In much the same way as the music played at the Warehouse in Chicago was referred to as ‘Warehouse music’ and then house, the mixture of soul, disco and rock that Levan span at the club became known informally as ‘Garage music’. With the arrival of house in the ’80s and Levan’s position as one of the leading New York house DJs, this evolved simply into garage or garage house (these days you’ll sometimes hear it called New York garage, US garage or similar names to differentiate it from the UK genre).

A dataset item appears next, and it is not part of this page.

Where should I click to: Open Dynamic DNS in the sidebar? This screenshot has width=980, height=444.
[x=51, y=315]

As the sound crossed the Atlantic, hits like Rosie Gaines’s Closer Than Close (1995) inspired UK producers to imitate the American sound. Garage quickly evolved to suit British tastes: US tracks were pitched up to make them faster; the kleptomaniac sampling style of jungle and hardcore production took hold; MCs began to rap over the top of DJs’ selections. The UK sound matured around 1996 and 1997, when some producers moved toward a bass-heavy four-to-the-floor style known as speed garage – think Double 99’s RipGroove, or Armand van Helden’s remix of the Sneaker Pimps’ Spin Spin Sugar – while others headed in the direction of more delicate, vocal-driven sounds inspired by US tracks like Roy Davis Jr’s Gabriel, the Kelly G remix of Tina Moore’s Never Gonna Let You Go or the classic Todd Edwards remixes of St Germain’s Alabama Blues.

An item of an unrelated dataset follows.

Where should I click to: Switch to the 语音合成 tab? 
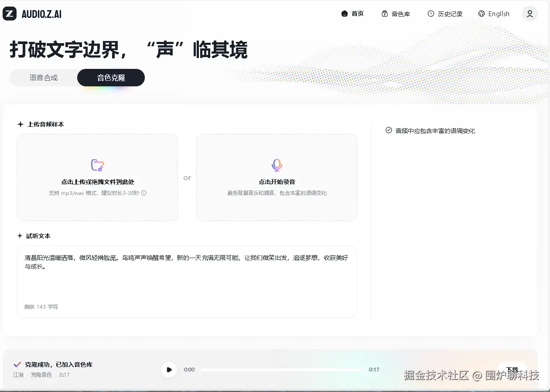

The first key tracks in the UK scene put a European twist on the production styles and techniques of American producers – heavily swung and syncopated house-inspired rhythms, deep bass grooves, soulful vocals and instrumentation – but presented them at a faster tempo, around 130-140bpm, with the addition of distinctly British style of rap vocal, derived from the rave and pirate radio jungle MC tradition.
Scott Garcia’s It’s A London Thing (1997) tried to stake a claim for ownership of garage, but within a few years the sound was a national phenomenon. In summer ’99, Shanks & Bigfoot’s Sweet Like Chocolate scored the first UK number one for the scene, paving the way for huge crossover hits for acts like DJ Luck & MC Neat, MJ Cole and Artful Dodger (launching the career of Craig David with it). The syncopated ‘2-step’ style took over from ‘4×4’ (four-to-the-floor) as the dominant trend.

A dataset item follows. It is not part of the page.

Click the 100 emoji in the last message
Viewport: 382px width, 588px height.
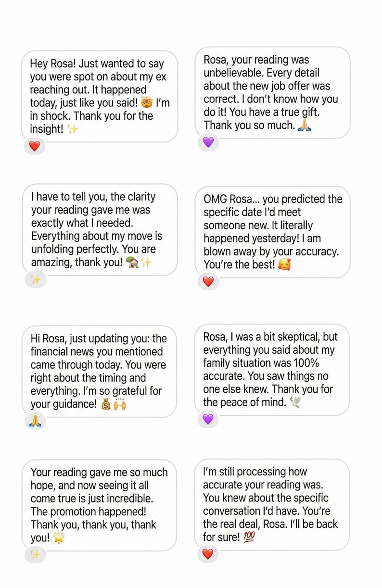249,537
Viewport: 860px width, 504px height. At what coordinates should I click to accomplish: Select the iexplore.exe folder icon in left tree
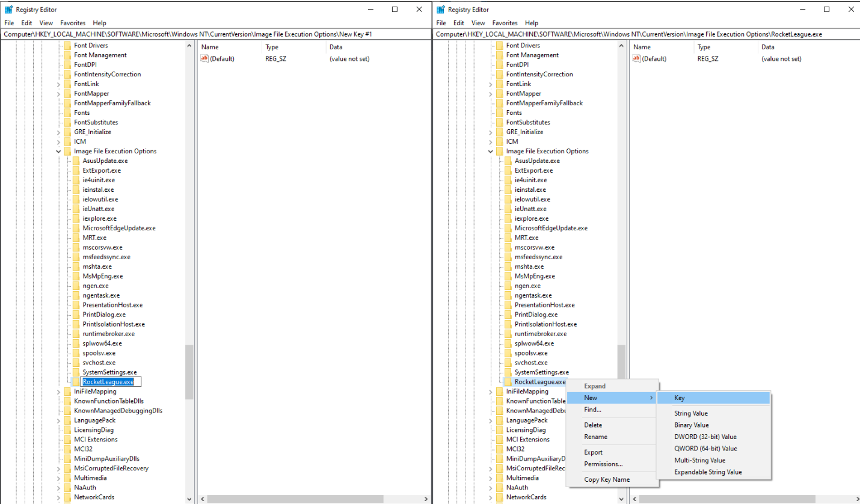point(76,218)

For a brief, glorious moment, UK garage ruled the pirate stations and the pop charts simultaneously, but it couldn’t last. In a moment of tabloid moral panic, So Solid Crew’s December 2001 UK tour was cancelled by promoters following a shooting at a gig. With the emergence of the harder-edged, MC-driven sound that would shortly morph into grime, garage earned a (largely undeserved) reputation for violence, and the genre’s commercial moment in the sun ended around 2003.
For the best part of the next decade, garage’s most tangible impact came in the form of its influence on other genres: notably grime, dubstep, niche/bassline and UK funky. Moments of interest bubbled up as DJs and producers like Jamie XX and Disclosure worked garage elements into their sound, with the term ‘future garage’ being coined around 2009 to describe newer twists on the genre. Garage has never quite repeated the popularity it enjoyed around the turn of the millennium, but, if anything, its stock has risen over the last few years, with a new wave of producers like Conducta and Flava D exploring everything from retro throwback sounds to exciting hybrids with other production styles.